I had seen an old phone (one of the bedside touch tone phone that they switched to when they didnt want us using rotary phones anymore) turned into a slick looking iphone home on the web somewhere. When I saw this challenge I wanted to try making one. I found this challenge pretty late and couldn't find the kind of phone I wanted in any local resale shops, and I didnt have time to wait for ebay so I went up in my mom's barn loft and found this ....
I found two unlikely candidates....
I chose the princess phone on the left.
First I gutted the phone, which other than a LOT of dust was OMG *really* easier than I thought it would be. I expected it to all be riveted together, but it was mostly flathead screws. It made going alot easier than I expected. I then had to scrub the phone with nail polish remover. My little sister had tried to paint the phone with pink nail polish back in the 80s.
Second I painted the body of the phone and the body of the handset glossy black, and the little screw parts of the handset brass like the one I had seen online. Then I decided that I hated it. *thumbs up* It just didnt LOOK steampunk at ALL!!! It LOOKED vintage Hollywood, which while GORGEOUS in its own right, was NOT what I was going for.

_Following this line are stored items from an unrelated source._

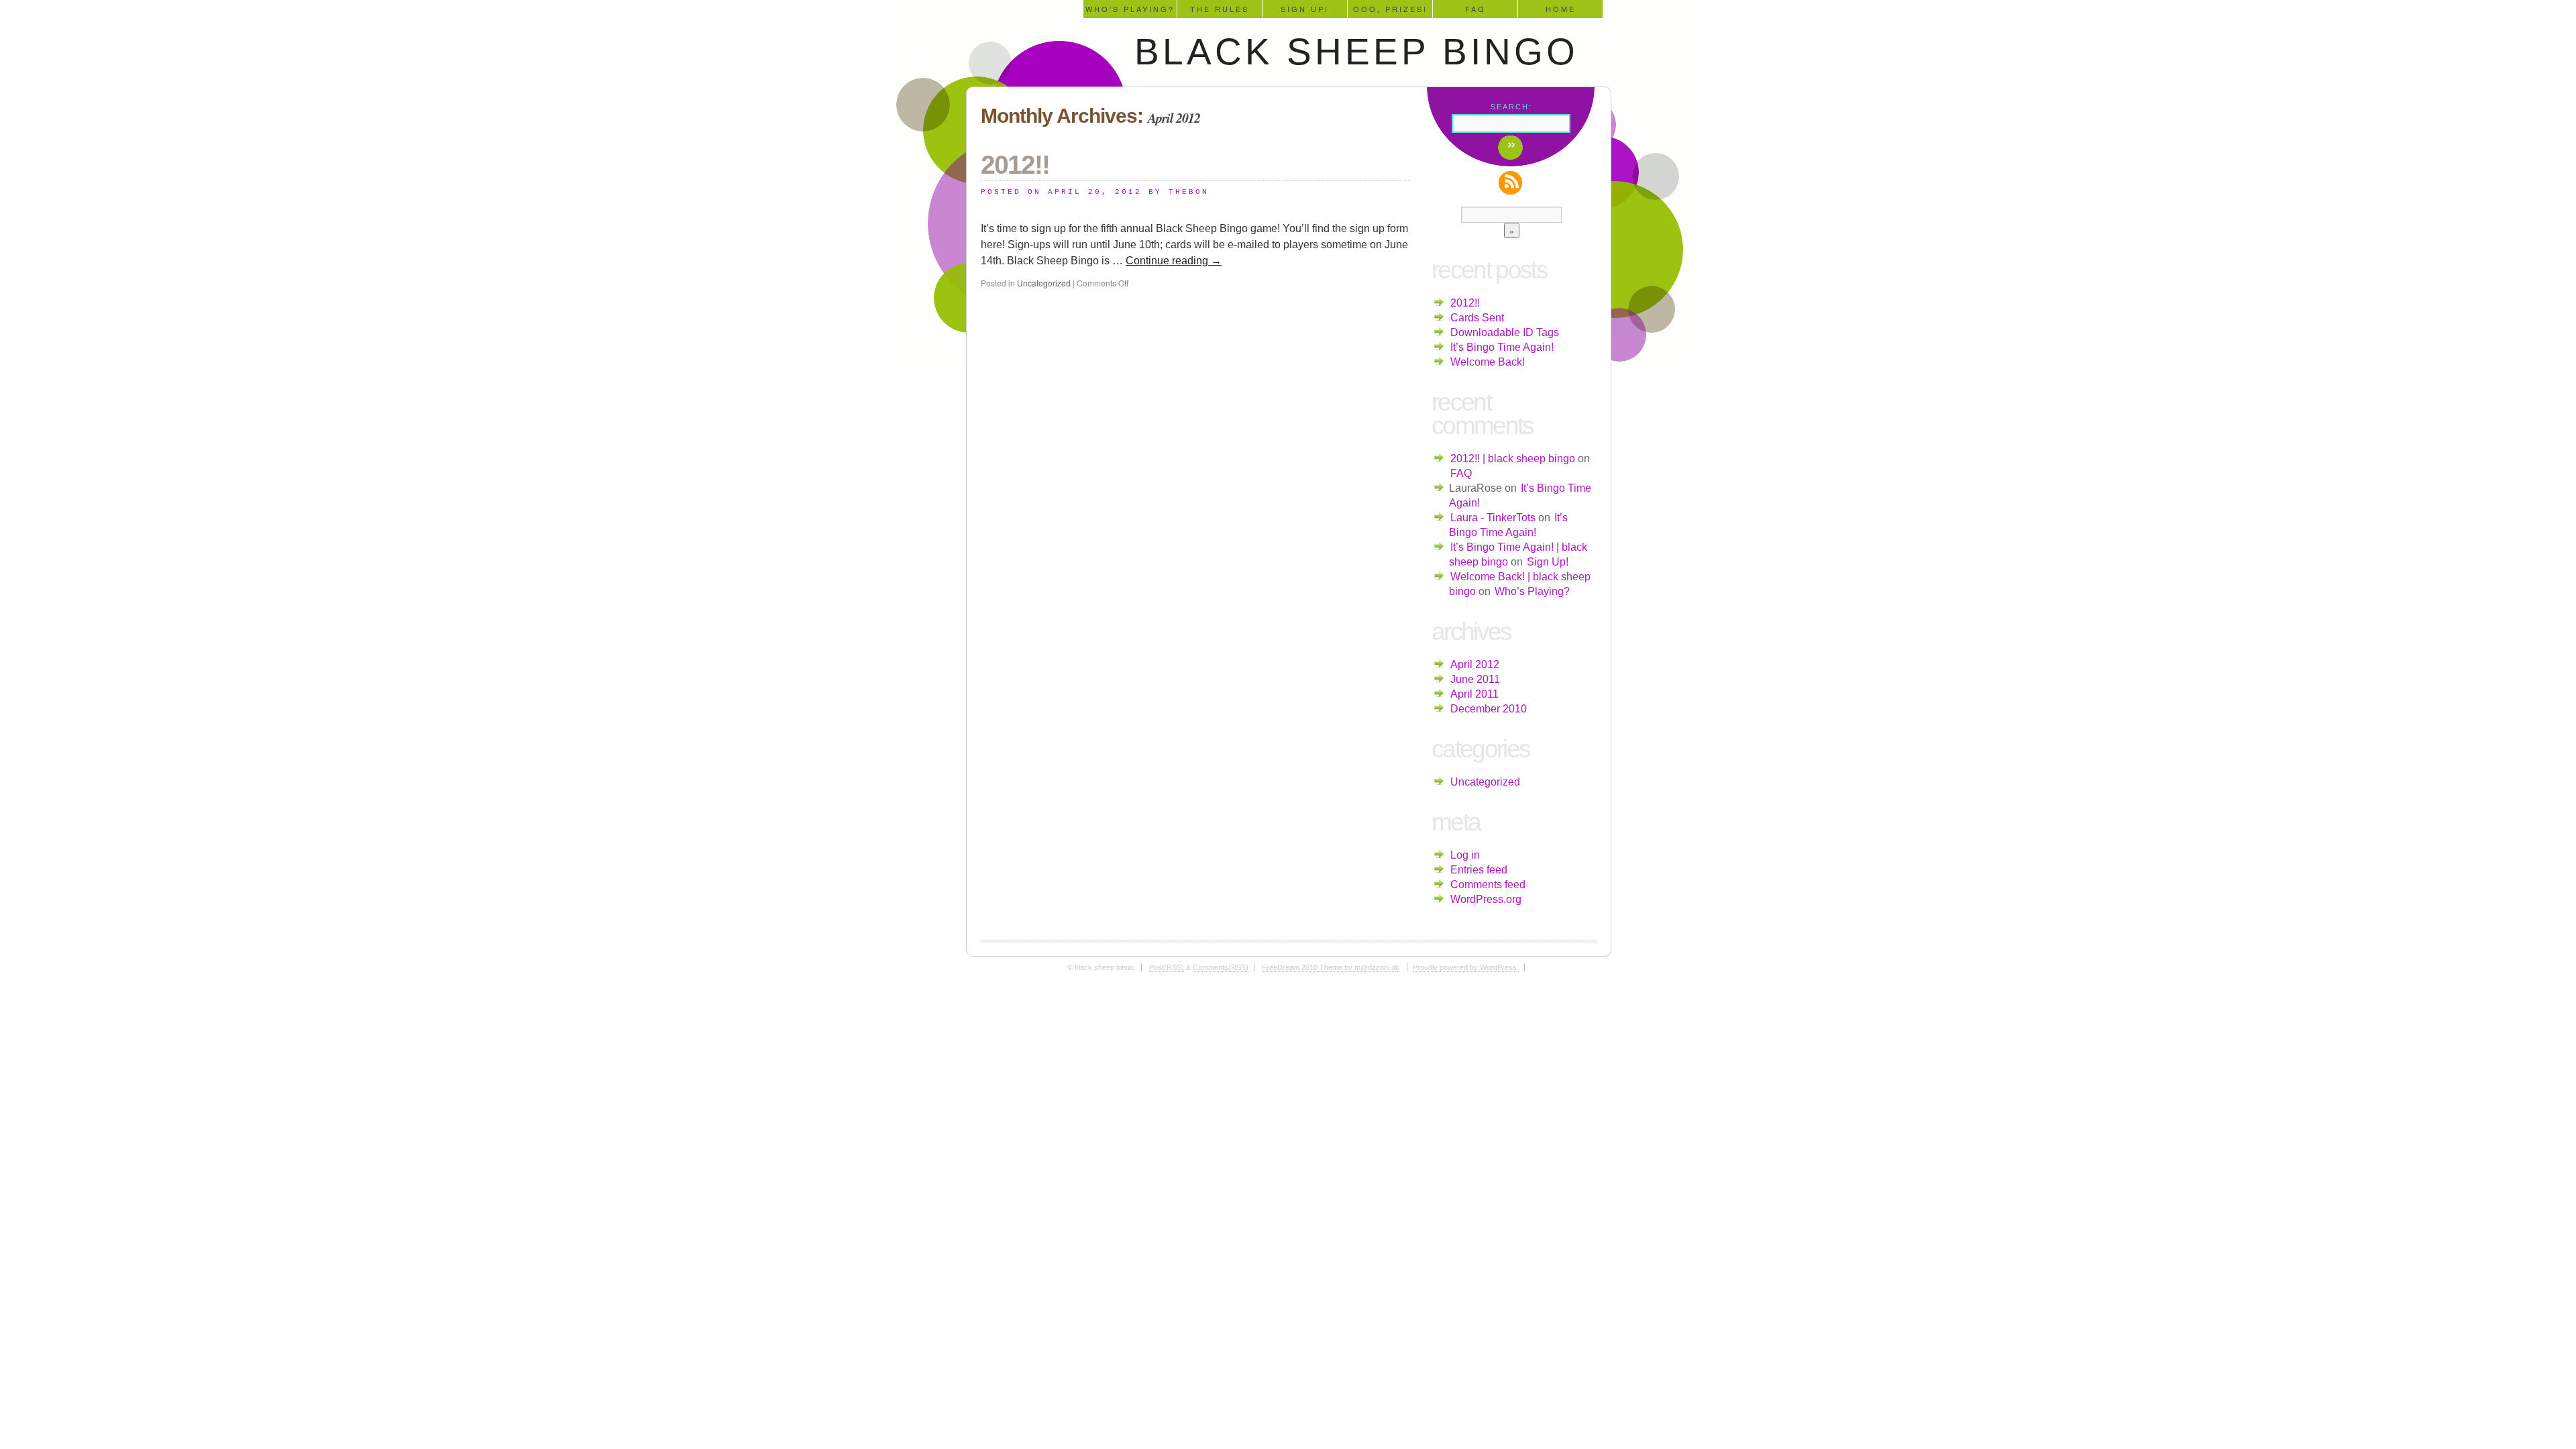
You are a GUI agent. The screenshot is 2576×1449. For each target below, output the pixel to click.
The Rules (1219, 8)
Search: (1511, 107)
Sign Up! (1305, 8)
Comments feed (1487, 884)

So I then painted the body of the phone and the body of the handset hammered copper, the screw on parts of the handset shiny copper. I peeled the old leather off the bottom piece of the phone and painted it brass. I also took apart the button assembly, cleaned all the buttons with fingernail polish to get any nail polish splatter off them, and spray painted the button carriage brass.
I had a lot of trouble painting the phone. I tried to spray shellac is and it ate the paint off and I had to start over.
It was a LEARNING process!!!
While everything was drying I took apart a cell phone headset. I had to get a converter piece to make it work for an iphone. That piece is purple in the picture. When the handset was dry I threaded the headset through it. I glued the black cord in place so it couldn't get pulled too hard and shift everything inside, then I stuffed the inside with pillow stuffing and carefully screwed the handset screw pieces into place. I tried to glue the parts of the headset to screw parts, but then realized I couldn't screw them on after that. giggle. So I had to unglue them and rely on the stuffing to hold them up to the little holes in the screw parts.
I had SO much fun calling everyone I knew to try the handset out!!! It works AWESOME!!!!
While waiting for everything to dry I also cut three identical pieces of black felt. One piece of felt I glued to the bottom of the phone to protect whatever surface I put the phone down on. The other two I glued together and then glued to the inside of the bottom of the phone to protect my iphone when I put it inside.
I put the push button assembly back together and glued it to the top inside of the phone. Now I can push the buttons. They even pop back up after I push them down because I put the springs and everything back together.
They don't *DO* anything. I just like pushing the buttons.
After all the glue was dry I laid the iphone in the bottom of the phone and plugged it into the charger and closed it. It *does* ring while inside the phone, but I cant answer it without taking the top off. But once I answer it I can put the top back on and talk through the handset all I want. Its not what I really wanted, but its *really* cool for what I had to work with!!!
The little buttons in the cradle, and the little plastic for over the number place are missing. They were misplaced during the disassembly.
Doing this challenge I learned how to sprat paint plastic, how NOT to spray paint plastic, how to disassemble a phone, how to put a phone button assembly apart and together, how to take apart a headset (in this case I had to use a hammer), and how to solder (a wire came loose while I was threading the headset through the handset). I ALSO learned that it WILL be okay if I take things apart (it was discouraged in our house growing up), and that I CAN finish things and they *work*!!! I have disabilities that made it emotionally and mentally hard for me to finish this project, but I pushed through them and finished, and ENTERED!!!!
I couldn't have done this a year ago. I am *very* proud, even if its not exactly how I wanted it to be!!!
Next time I make an vintage iphone home I'll try wiring an actual hand set to a iphone head set plug like in this tutorial .... http://steampunkworkshop.com/articles/phone
so I can use the cool curly cord. But Im happy with my first effort. It WORKS!!!